I managed to find this answer here where Christian Rau says "axis/angle rotation (a,x,y,z) is equal to quaternion (cos(a/2),xsin(a/2),ysin(a/2),z*sin(a/2))"
Assuming I know what rotation I need to perform, how would I represent it? eg, finding the quaternion that rotates 30 degrees around the z axis.
Any help would be greatly appreciated.
edit** I got as far as writing out "(cos(15),0,0," and then got confused on z * sin.

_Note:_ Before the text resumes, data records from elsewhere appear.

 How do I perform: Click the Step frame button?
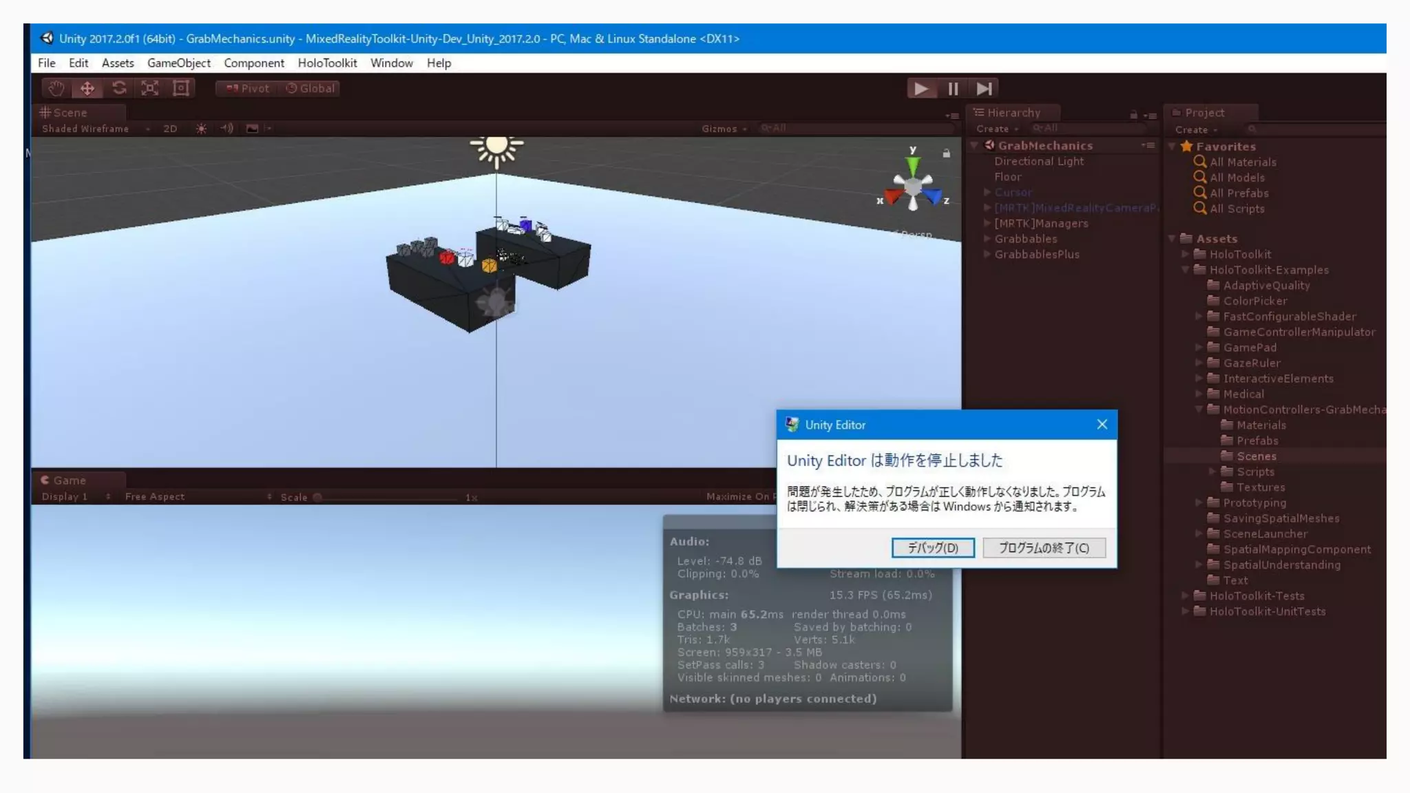[x=984, y=88]
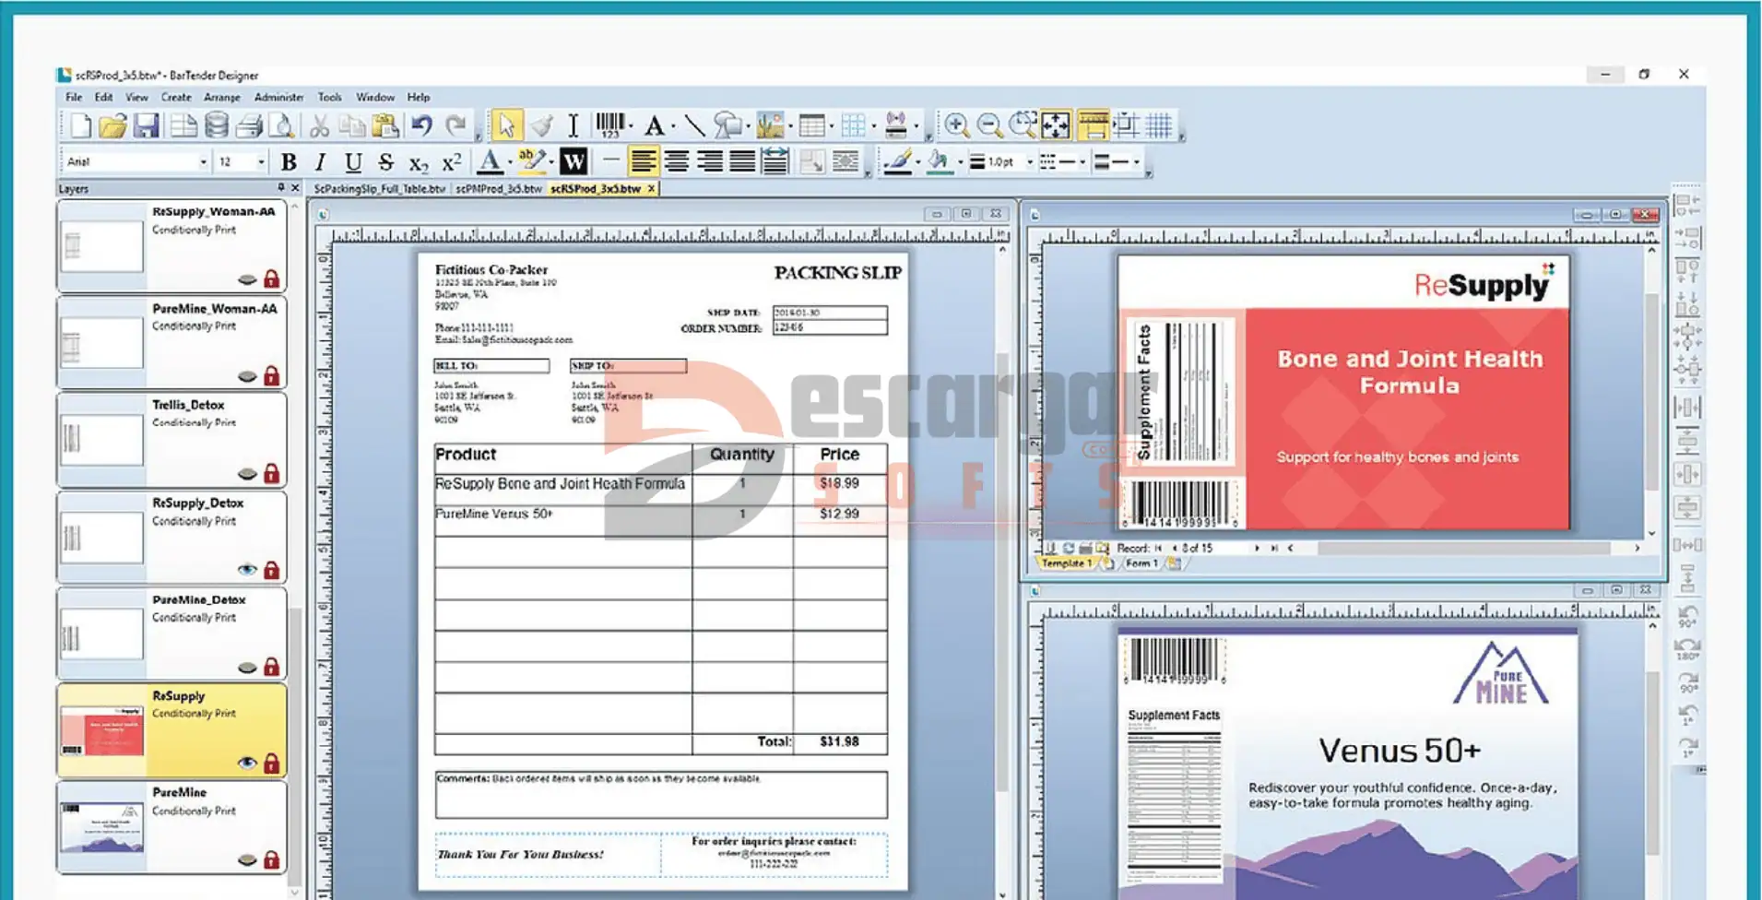
Task: Click the Word Processor W icon
Action: pos(574,162)
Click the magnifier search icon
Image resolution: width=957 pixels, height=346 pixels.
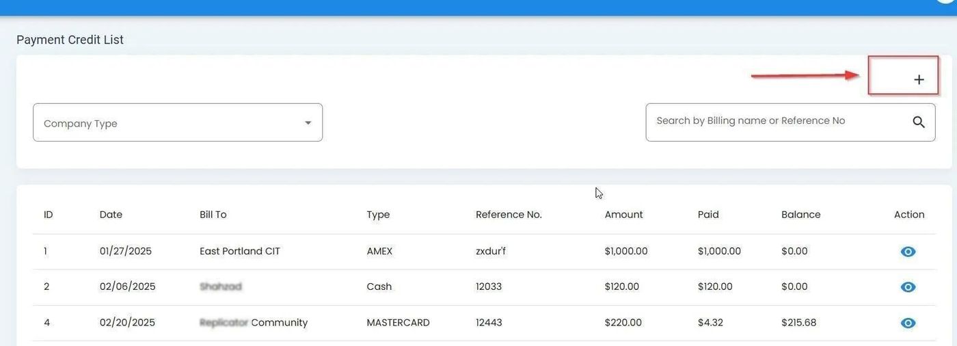click(918, 122)
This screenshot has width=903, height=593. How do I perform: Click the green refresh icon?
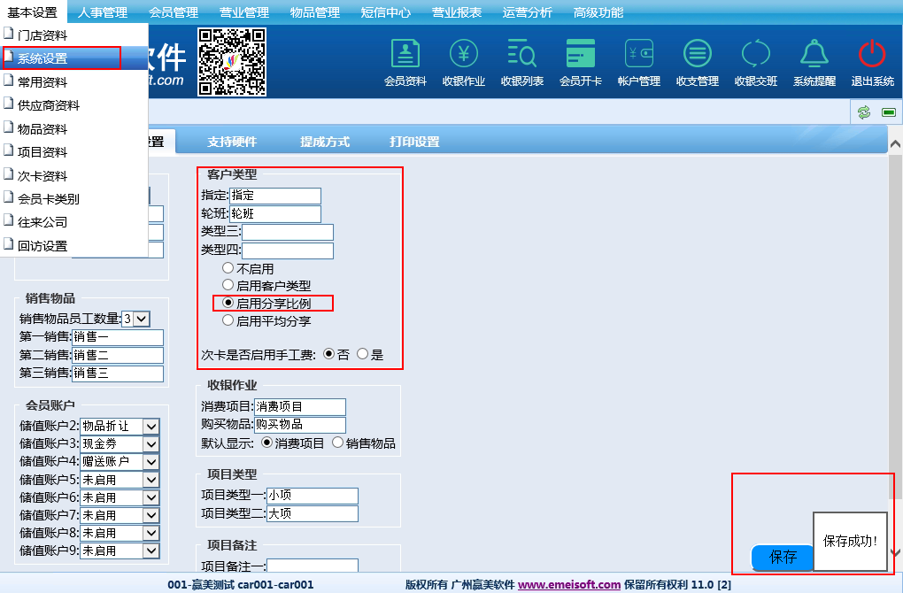tap(863, 112)
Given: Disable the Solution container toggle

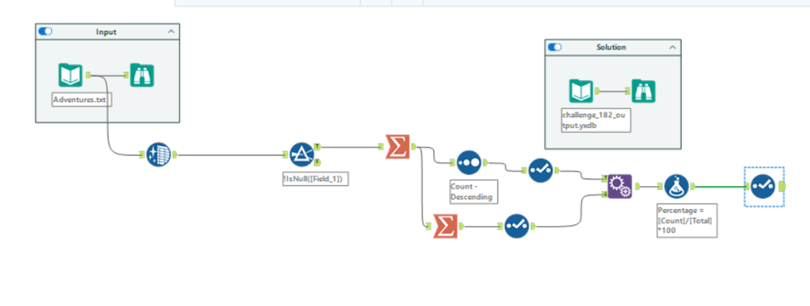Looking at the screenshot, I should pyautogui.click(x=555, y=47).
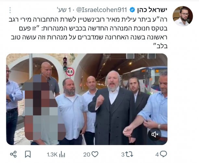Open the @Israelcohen911 handle link
The image size is (199, 163).
pos(101,10)
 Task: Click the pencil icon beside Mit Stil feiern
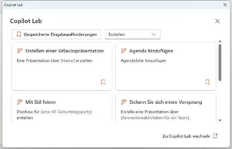pyautogui.click(x=19, y=102)
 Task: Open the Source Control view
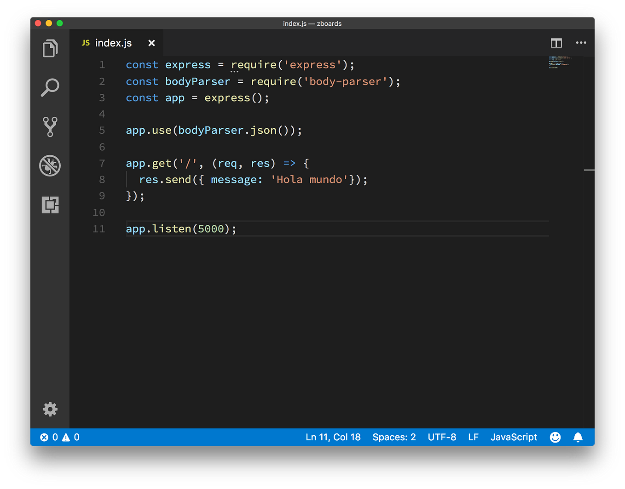coord(50,126)
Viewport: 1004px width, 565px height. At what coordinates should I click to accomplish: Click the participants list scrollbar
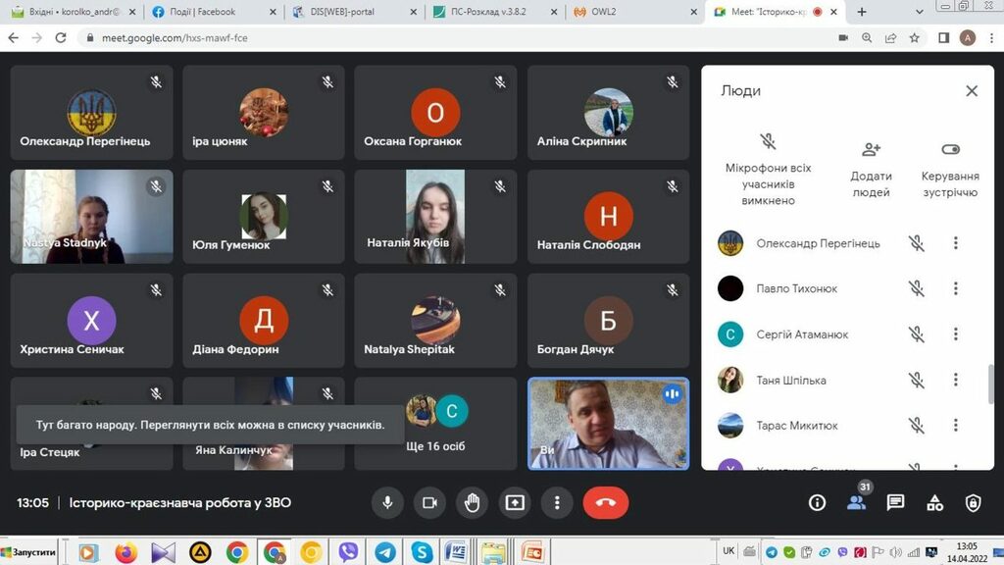(x=989, y=383)
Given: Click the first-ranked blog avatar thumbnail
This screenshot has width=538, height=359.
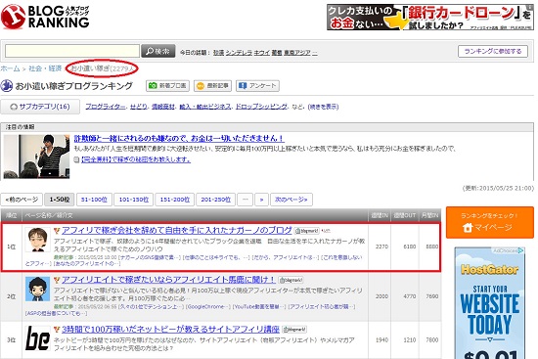Looking at the screenshot, I should [37, 240].
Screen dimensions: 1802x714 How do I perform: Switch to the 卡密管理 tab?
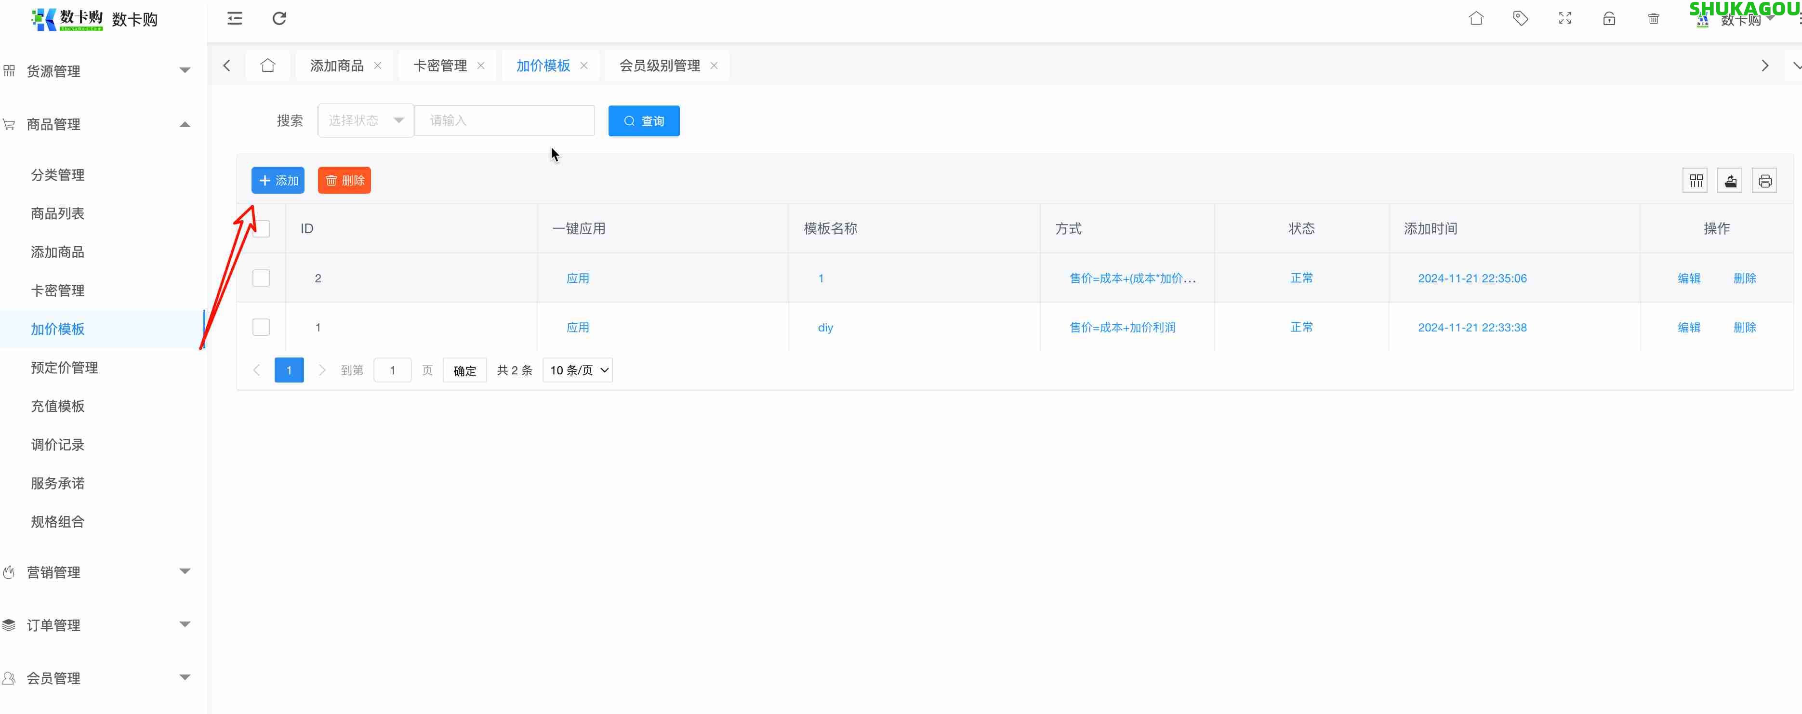click(x=440, y=66)
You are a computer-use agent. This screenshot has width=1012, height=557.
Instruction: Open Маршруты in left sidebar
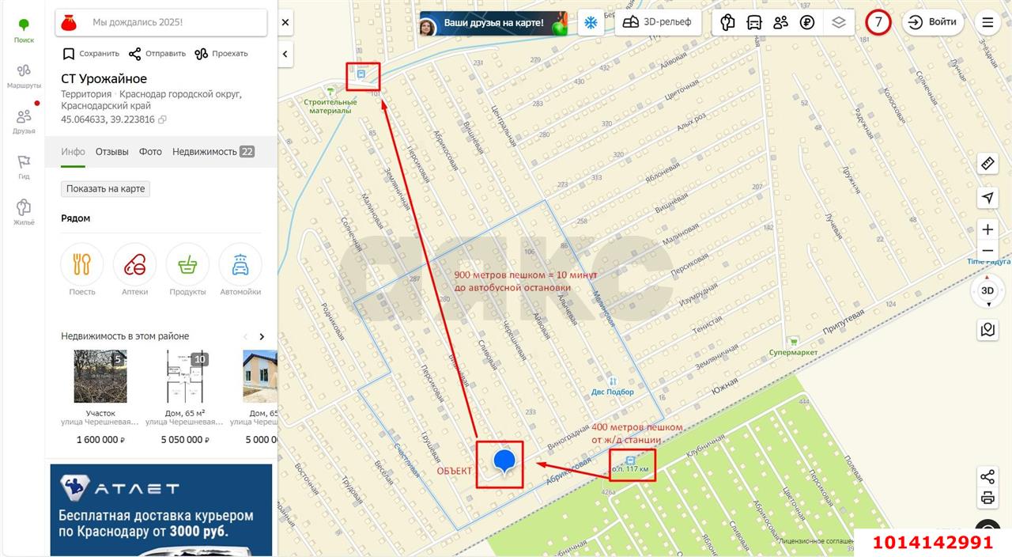click(x=24, y=76)
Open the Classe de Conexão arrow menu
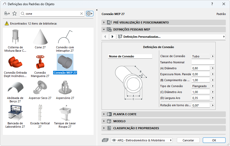 tap(213, 56)
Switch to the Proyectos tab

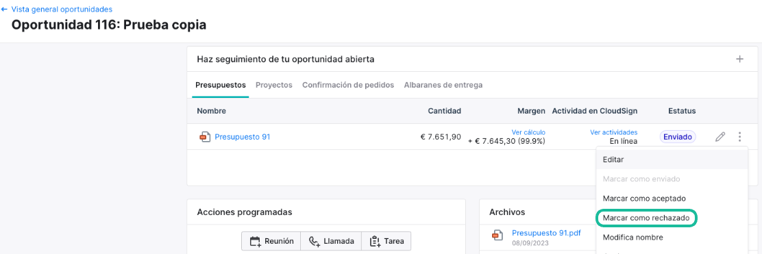(x=274, y=85)
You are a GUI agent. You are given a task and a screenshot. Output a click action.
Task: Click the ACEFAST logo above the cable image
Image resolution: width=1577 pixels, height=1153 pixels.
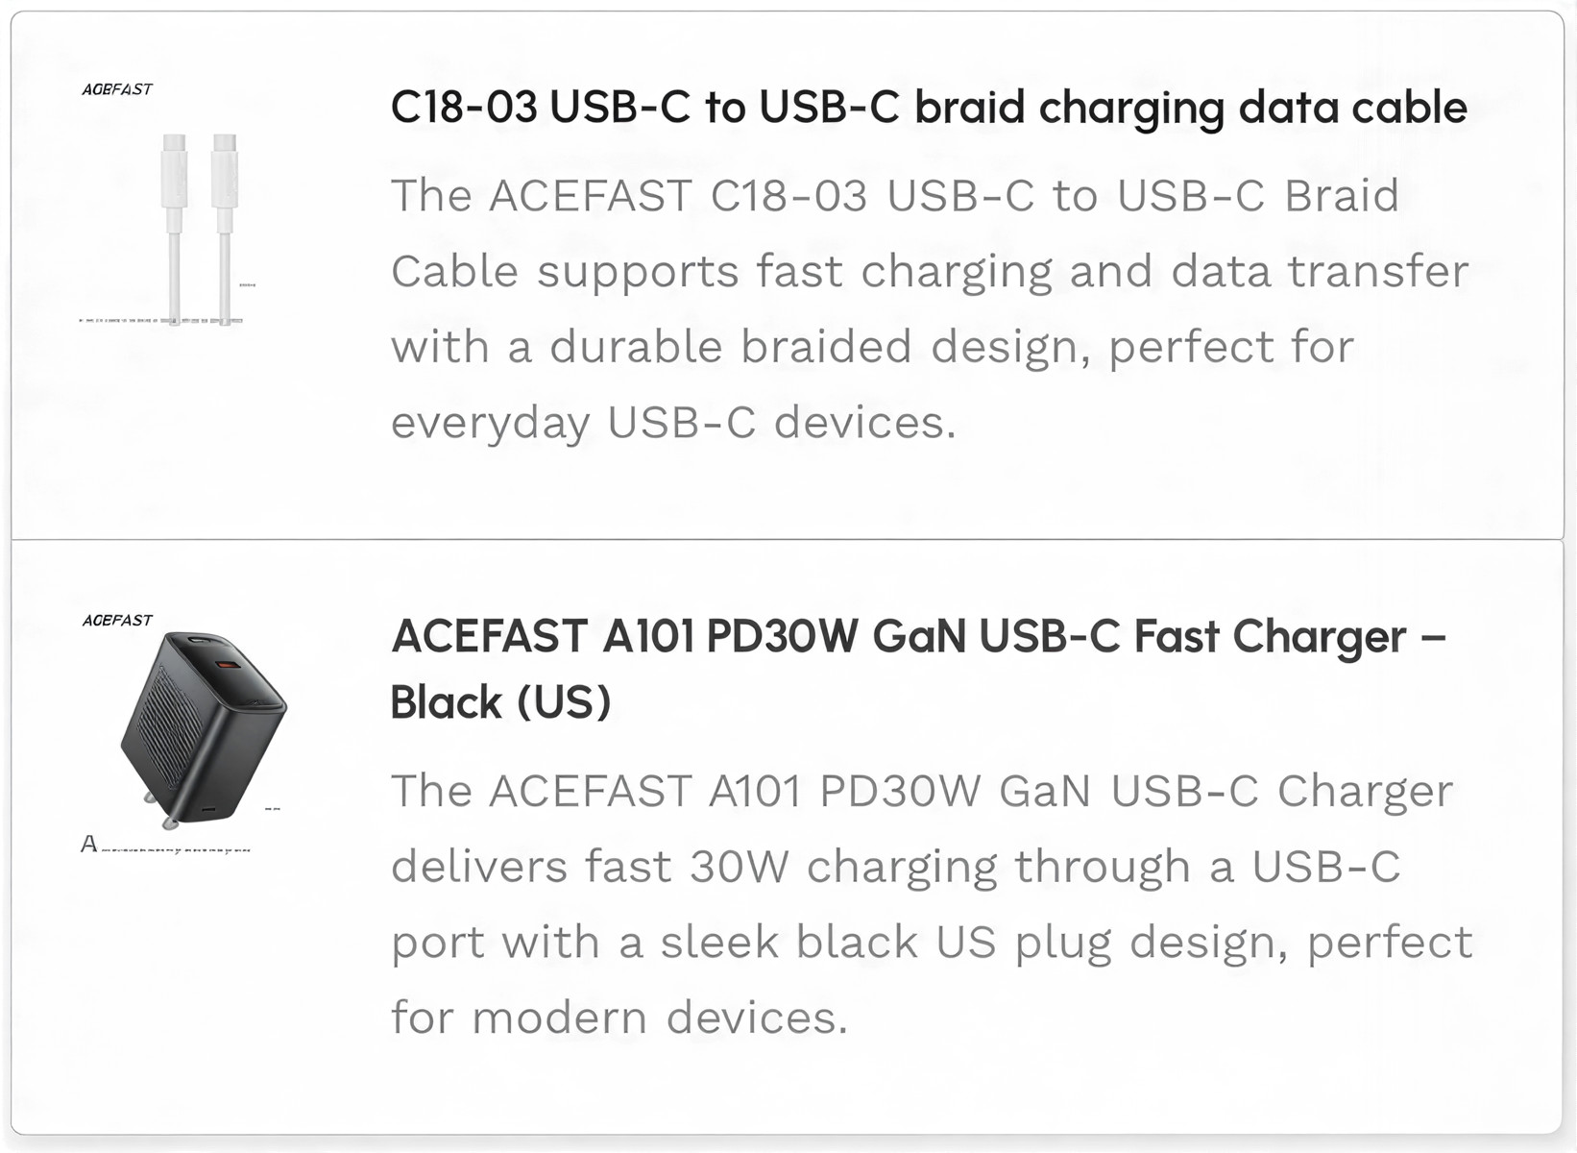pyautogui.click(x=116, y=89)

To rotate about the $z$ axis (yaw) by $\alpha$ you need the following quaternion
$\begin{aligned}q = \begin{bmatrix}\cos(\tfrac{\alpha}{2})\\0\\0\\\sin(\tfrac{\alpha}{2})\end{bmatrix}\end{aligned}\tag{1},$
to rotate about the $x$ (pitch) axis you need
$\begin{aligned}q = \begin{bmatrix}\cos(\tfrac{\alpha}{2})\\0\\ \sin(\tfrac{\alpha}{2})\\0\end{bmatrix}\end{aligned}\tag{2},$
and to rotate about $y$ by $\alpha$ you need
$\begin{aligned}q = \begin{bmatrix}\cos(\tfrac{\alpha}{2})\\\sin(\tfrac{\alpha}{2})\\0\\0\end{bmatrix}\end{aligned}\tag{3}.$
If you have a rotation described by the Euler angles $(\phi, \theta, \psi)$ (in the standard order), then, the corresponding quaternion is
$\begin{aligned} q = \begin{bmatrix} \cos \tfrac{\phi}{2} \cos \tfrac{\theta}{2} \cos \tfrac{\psi}{2} + \sin \tfrac{\phi}{2} \sin \tfrac{\theta}{2} \sin \tfrac{\psi}{2} \\ \sin \tfrac{\phi}{2} \cos \tfrac{\theta}{2} \cos \tfrac{\psi}{2} - \cos \tfrac{\phi}{2} \sin \tfrac{\theta}{2} \sin \tfrac{\psi}{2} \\ \cos \tfrac{\phi}{2} \sin \tfrac{\theta}{2} \cos \tfrac{\psi}{2} + \sin \tfrac{\phi}{2} \cos \tfrac{\theta}{2} \sin \tfrac{\psi}{2} \\ \cos \tfrac{\phi}{2} \cos \tfrac{\theta}{2} \sin \tfrac{\psi}{2} - \sin \tfrac{\phi}{2} \sin \tfrac{\theta}{2} \cos \tfrac{\psi}{2} \end{bmatrix} \end{aligned}\tag{4}.$
If you are rotating your object about an axis described by the vector $u=(u_x, u_y, u_z)\in\mathbb{R}^3$ and by an angle $\alpha$ about that axis, then
$\begin{aligned}q = \begin{bmatrix}\cos(\tfrac{\alpha}{2})\\\sin(\tfrac{\alpha}{2})u\end{bmatrix}= \begin{bmatrix}\cos(\tfrac{\alpha}{2})\\\sin(\tfrac{\alpha}{2})u_x\\\sin(\tfrac{\alpha}{2})u_y\\\sin(\tfrac{\alpha}{2})u_z\end{bmatrix} \end{aligned} \tag{5}.$